**Kaynak Metin:**
┄┄┄┄┄┄┄┄┄┄

Bazılarının iddiasının tersine, Erdoğan, kendisinin kontrolündeki „çok partili“ rejimi ortadan kaldırmayacak. Şimdilik buna gereksinim duymuyorlar. Hatta, her zaman kazananı belli olan bu „çok partili seçimi“ yürürlükte kalması, Erdoğan'a „demokrat“, ülkenin ise „demokrasiyle yürütülüyor“ görüntü avantajı sağlıyor. „Girdiği bütün seçimlerde halk, Erdoğanı seçiyor“ görüntüsünün kalması, ülke içinde ve uluslararası alanda bir avantaj olarak görüyor. Günümüz faşizmi bildiğimiz eski kalasik faşizm değil. Bu „modern faşist“ bir yöntemdir. Erdoğan, islamcı rejmi pekiştirici ve babadan oğula geçen bir sistem oluşturmak istediğide bir gerçektir.

┄┄┄┄┄┄┄┄┄┄

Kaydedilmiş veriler
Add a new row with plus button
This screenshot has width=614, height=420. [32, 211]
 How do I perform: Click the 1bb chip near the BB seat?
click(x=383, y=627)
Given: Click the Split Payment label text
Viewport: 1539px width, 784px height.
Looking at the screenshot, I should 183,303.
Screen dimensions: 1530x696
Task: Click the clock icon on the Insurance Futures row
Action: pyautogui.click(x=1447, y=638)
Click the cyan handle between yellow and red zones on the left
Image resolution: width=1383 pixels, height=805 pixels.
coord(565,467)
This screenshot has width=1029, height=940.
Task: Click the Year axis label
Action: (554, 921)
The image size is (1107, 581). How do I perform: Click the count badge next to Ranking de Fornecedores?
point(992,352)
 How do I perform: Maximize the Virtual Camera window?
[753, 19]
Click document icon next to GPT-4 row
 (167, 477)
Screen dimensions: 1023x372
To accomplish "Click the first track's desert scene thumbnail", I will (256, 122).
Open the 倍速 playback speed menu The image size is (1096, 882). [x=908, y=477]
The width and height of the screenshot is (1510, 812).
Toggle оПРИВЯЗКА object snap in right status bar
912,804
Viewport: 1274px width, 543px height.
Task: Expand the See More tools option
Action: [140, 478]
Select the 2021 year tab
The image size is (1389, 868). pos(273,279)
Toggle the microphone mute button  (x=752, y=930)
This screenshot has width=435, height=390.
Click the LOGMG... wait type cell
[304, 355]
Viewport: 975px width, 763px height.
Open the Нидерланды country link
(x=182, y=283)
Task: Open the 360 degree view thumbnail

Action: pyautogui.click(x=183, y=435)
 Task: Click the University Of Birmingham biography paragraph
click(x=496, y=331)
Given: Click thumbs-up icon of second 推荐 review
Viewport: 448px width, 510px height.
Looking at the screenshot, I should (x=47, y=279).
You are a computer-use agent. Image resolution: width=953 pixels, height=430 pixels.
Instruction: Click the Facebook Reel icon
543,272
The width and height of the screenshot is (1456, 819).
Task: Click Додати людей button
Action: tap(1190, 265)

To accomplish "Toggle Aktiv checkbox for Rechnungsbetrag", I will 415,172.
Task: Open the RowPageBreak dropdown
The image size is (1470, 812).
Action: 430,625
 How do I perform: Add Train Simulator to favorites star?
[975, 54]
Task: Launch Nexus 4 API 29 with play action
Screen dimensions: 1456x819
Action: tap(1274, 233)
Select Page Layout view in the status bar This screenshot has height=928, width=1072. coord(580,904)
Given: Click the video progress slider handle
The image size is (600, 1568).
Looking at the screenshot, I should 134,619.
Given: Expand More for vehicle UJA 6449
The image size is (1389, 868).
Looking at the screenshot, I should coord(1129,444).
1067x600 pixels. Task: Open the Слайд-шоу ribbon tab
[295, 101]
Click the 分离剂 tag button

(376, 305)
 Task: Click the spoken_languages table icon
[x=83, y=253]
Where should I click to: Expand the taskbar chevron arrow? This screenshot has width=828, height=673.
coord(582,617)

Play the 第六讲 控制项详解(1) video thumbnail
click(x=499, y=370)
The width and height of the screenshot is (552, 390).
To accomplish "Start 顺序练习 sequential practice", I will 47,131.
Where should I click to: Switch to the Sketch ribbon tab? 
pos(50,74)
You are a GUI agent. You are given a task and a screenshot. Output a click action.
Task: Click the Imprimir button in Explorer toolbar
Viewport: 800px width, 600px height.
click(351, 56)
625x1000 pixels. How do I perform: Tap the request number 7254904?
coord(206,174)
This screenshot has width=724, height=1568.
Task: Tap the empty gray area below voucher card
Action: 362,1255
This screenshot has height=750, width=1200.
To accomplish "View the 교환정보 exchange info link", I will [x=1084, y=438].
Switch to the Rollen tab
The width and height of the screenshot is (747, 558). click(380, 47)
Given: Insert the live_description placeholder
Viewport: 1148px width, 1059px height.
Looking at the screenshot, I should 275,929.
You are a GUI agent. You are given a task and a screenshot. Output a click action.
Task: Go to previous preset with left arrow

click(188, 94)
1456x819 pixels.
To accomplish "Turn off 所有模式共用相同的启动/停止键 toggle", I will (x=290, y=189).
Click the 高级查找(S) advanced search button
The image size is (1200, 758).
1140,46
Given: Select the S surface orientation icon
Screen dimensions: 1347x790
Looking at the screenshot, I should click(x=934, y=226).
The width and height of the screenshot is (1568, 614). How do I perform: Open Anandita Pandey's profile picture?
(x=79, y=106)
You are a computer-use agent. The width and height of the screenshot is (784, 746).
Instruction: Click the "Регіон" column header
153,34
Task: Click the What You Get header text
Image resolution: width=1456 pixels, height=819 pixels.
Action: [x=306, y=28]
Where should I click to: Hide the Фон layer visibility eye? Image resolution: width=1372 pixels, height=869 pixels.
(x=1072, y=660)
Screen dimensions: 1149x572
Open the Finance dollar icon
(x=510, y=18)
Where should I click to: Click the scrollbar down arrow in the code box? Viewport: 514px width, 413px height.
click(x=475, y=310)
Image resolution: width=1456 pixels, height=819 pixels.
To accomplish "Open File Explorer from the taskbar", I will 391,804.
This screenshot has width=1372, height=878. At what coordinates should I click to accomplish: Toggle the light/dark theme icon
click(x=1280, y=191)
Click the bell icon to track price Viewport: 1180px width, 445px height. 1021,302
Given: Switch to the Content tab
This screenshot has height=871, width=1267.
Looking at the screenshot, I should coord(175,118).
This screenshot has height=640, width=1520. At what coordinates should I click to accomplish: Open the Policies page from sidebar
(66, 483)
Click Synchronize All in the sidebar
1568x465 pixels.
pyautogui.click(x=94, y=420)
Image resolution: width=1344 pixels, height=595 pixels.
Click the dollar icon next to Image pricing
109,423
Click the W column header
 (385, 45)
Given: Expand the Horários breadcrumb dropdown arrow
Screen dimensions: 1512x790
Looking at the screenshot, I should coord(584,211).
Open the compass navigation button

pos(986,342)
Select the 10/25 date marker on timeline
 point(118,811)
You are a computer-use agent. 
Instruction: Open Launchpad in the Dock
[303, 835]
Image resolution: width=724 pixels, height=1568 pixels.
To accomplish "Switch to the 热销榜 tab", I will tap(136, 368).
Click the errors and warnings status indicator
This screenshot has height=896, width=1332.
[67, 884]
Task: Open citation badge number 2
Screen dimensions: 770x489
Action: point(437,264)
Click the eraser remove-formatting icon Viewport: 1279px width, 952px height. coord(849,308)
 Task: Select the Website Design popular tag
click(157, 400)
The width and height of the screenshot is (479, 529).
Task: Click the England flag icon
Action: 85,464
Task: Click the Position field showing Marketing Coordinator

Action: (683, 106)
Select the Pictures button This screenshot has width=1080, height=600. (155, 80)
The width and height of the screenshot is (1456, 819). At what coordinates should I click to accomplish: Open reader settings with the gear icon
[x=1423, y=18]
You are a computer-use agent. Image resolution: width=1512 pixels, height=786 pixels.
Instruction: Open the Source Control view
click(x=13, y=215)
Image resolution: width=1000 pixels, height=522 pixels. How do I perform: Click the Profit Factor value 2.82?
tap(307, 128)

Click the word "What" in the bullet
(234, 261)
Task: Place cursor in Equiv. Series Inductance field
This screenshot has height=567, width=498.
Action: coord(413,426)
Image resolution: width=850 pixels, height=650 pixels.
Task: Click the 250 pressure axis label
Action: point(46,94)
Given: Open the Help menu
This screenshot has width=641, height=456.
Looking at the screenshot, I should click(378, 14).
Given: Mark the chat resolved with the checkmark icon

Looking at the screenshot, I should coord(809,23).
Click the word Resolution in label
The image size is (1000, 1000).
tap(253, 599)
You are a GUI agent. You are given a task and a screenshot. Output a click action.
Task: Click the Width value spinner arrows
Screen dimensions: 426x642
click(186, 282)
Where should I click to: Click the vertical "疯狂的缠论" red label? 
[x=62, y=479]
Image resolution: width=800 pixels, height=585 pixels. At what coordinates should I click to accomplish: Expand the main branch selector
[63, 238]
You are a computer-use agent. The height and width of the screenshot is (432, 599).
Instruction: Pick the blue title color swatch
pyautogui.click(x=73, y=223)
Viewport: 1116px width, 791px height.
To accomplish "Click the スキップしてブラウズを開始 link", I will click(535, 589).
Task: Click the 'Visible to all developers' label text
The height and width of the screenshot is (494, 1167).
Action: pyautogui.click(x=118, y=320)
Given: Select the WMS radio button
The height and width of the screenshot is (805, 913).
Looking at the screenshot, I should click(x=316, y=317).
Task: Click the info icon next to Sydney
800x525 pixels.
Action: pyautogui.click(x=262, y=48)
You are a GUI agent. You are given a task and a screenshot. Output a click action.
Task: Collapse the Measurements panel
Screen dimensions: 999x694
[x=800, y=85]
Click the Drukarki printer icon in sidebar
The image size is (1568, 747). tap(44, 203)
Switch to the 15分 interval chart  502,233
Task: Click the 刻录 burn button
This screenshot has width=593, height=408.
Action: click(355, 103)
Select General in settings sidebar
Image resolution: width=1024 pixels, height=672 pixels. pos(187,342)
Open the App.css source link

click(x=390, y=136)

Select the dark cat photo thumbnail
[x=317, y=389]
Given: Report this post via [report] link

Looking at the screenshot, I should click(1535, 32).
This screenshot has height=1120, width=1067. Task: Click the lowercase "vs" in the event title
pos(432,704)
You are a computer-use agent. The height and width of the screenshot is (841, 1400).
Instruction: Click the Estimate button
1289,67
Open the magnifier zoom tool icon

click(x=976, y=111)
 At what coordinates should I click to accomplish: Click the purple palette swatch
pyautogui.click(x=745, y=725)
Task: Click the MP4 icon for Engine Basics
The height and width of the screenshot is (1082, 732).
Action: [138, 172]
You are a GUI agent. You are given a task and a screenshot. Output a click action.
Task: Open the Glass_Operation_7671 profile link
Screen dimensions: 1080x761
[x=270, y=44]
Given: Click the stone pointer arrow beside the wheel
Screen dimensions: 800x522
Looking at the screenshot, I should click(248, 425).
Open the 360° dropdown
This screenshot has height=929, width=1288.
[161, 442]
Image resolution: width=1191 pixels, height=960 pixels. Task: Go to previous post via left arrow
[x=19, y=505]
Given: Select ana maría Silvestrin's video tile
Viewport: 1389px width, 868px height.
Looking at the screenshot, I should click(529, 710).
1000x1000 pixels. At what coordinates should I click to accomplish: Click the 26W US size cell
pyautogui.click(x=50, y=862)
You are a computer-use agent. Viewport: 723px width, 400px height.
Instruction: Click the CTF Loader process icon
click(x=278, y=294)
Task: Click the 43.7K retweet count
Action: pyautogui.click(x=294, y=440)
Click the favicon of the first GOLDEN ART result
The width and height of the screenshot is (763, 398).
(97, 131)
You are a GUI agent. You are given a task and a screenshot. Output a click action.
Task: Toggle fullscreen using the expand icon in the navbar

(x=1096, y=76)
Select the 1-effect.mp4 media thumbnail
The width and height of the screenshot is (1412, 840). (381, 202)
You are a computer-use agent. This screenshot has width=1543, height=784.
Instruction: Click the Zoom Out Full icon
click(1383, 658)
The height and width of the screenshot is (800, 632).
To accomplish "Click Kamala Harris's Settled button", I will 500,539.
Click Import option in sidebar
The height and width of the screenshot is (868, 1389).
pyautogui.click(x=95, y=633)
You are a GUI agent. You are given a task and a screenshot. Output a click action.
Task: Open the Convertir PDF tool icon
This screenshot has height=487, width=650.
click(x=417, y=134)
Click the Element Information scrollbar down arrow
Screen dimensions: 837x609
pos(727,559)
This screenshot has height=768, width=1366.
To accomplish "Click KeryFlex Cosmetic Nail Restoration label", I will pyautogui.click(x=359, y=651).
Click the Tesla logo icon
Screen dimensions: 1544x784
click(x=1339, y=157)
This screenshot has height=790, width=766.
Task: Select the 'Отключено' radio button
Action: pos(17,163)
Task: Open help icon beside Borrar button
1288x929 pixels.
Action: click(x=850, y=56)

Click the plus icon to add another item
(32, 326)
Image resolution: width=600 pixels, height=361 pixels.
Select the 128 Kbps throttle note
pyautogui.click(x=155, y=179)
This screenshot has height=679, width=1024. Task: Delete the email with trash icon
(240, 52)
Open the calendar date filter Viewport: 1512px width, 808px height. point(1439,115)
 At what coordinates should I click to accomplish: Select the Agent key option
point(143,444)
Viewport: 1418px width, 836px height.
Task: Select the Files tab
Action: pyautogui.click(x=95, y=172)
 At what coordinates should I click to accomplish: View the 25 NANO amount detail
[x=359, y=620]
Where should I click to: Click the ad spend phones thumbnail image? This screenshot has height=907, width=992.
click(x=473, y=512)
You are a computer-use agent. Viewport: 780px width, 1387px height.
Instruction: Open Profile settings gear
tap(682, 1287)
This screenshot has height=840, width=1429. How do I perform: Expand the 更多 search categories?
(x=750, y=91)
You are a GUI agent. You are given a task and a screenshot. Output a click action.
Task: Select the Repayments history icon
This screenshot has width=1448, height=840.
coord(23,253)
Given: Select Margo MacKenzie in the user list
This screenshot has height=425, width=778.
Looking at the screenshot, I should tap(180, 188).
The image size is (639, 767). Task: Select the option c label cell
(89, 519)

┄┄┄┄┄┄┄┄┄┄

**İstenenler:**
1. Kaynak metne göre Erdoğan, kendi kontrolündeki "çok partili" rejimi ortadan kaldıracak mı?
2. Kaynak metindeki "Şimdilik buna gereksinim duymuyorlar." cümlesini İngilizceye çevirin.
3. Erdoğan'ın rejimini ele alan kaynak metni, son cümlesinden sonrasını yazarak sürdürün.

**Görevlere Göre Yanıtlar:**
1. Hayır, kaldırmayacak.

2. For now, they do not feel the need for it.

3.
Örneğin, faşist Erdoğan, küçük sol partilere yüklenmiyor, en büyük parti olan bir burjuva partisine, CHP'ye saldırıyor. Çünkü küçük „sol“ partilere, onun için bir tehlike değil, tersine, demokrasicilik“ oynunu oynaması için -o partilerin iradesi dışında- bir „araç“ oluyor. Ancak, küçük „sol“ partilere ara sıra ayar vermeye, tutuklama ve baskılarla „haddinizi bilin“ „uyarıları“ yapıyor. Ama, yasaklama yoluna gitmiyor. Ne zaman ki, komünistler güçlenir ve iktidar alternatifi olur, işte o zaman “devletin bekası” için bütün burjuva aprtileri (AKP, MHP, CHP vd.) birleşerek, bütün zorbalıklarıyla komünistlerin karşısına dikilirler. Şimdi böyle bir durum yoktur.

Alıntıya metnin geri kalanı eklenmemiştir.